**AIM OF THE EXERCISE**
Exactly the lines from the one containing "The height and" through the end of the listing below are required, restated word for word and without pictures.

**PROVIDED ENTRIES**
>>

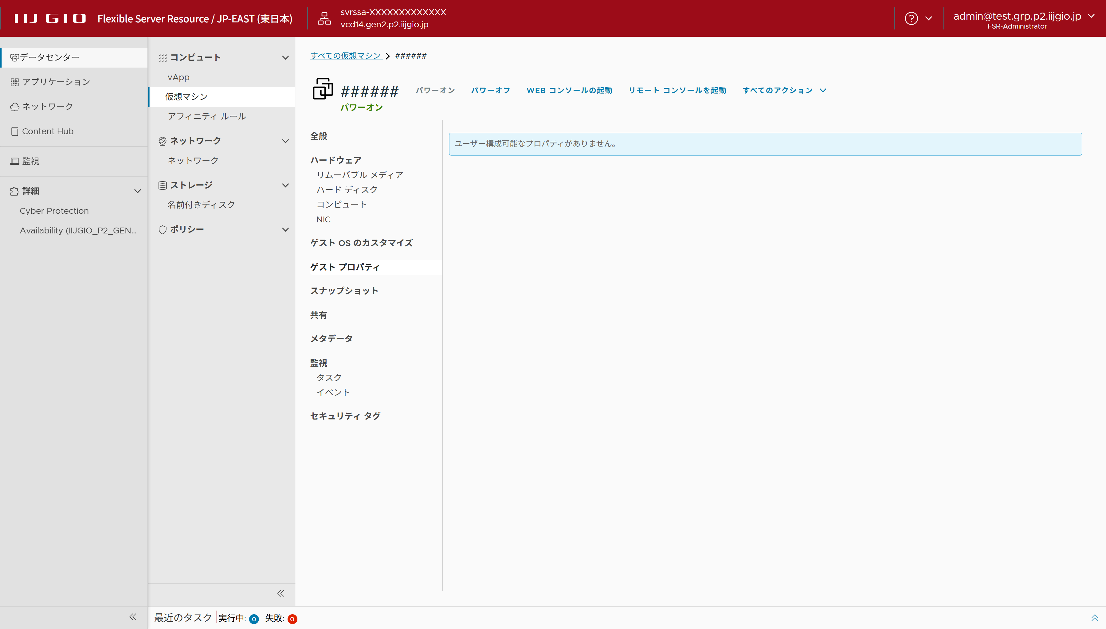Click the IIJ GIO logo
This screenshot has height=629, width=1106.
pyautogui.click(x=50, y=19)
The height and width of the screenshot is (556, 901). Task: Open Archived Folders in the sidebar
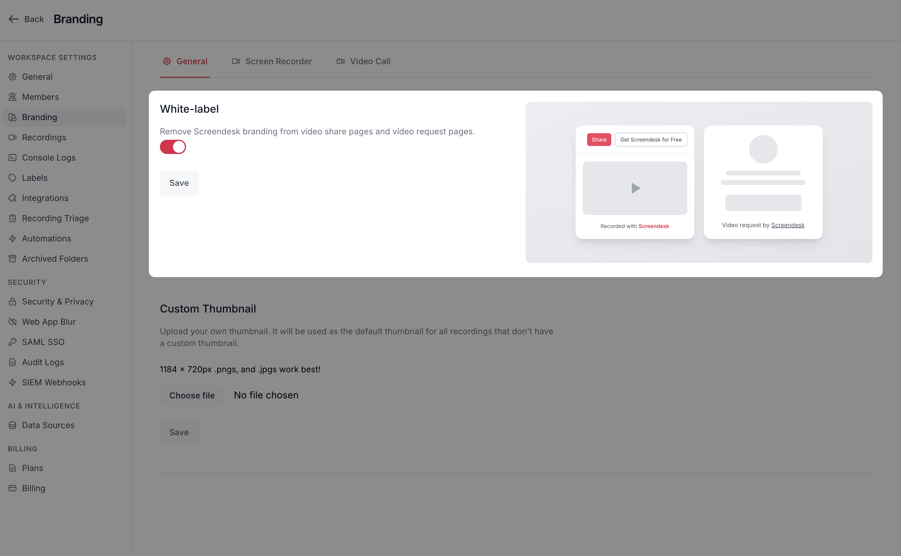(55, 259)
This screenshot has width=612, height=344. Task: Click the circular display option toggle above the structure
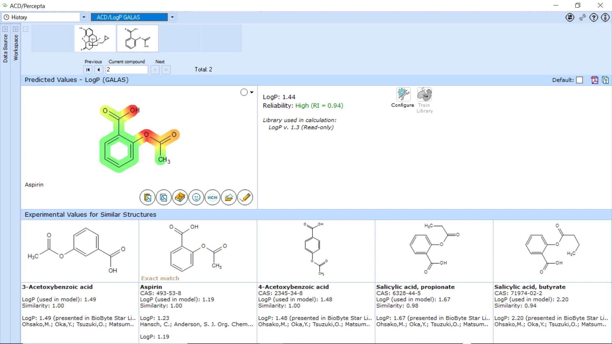pos(244,92)
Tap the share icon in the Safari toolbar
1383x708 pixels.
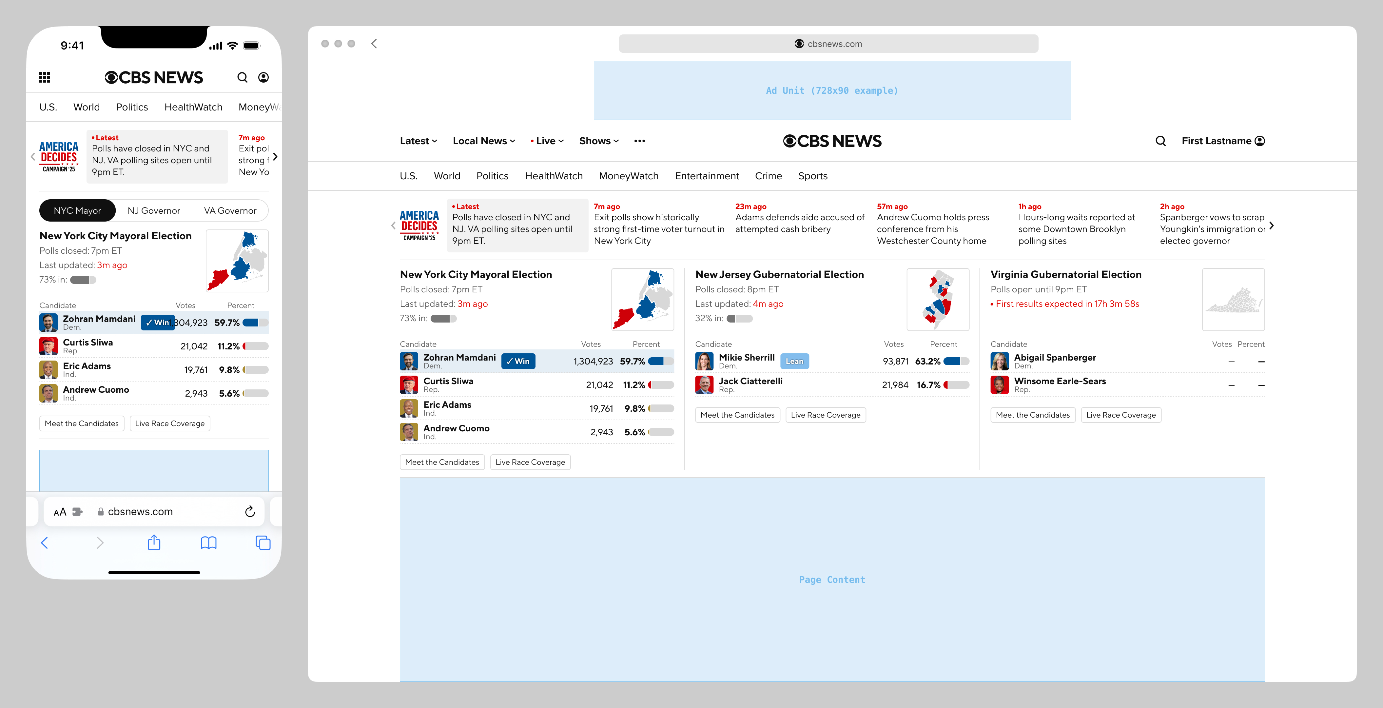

<<

**EXERCISE RESULT**
The height and width of the screenshot is (556, 901). Task: Open Archived Folders in the sidebar
(55, 259)
This screenshot has width=612, height=344. Task: Click the circular display option toggle above the structure
pos(244,92)
Tap the share icon in the Safari toolbar
1383x708 pixels.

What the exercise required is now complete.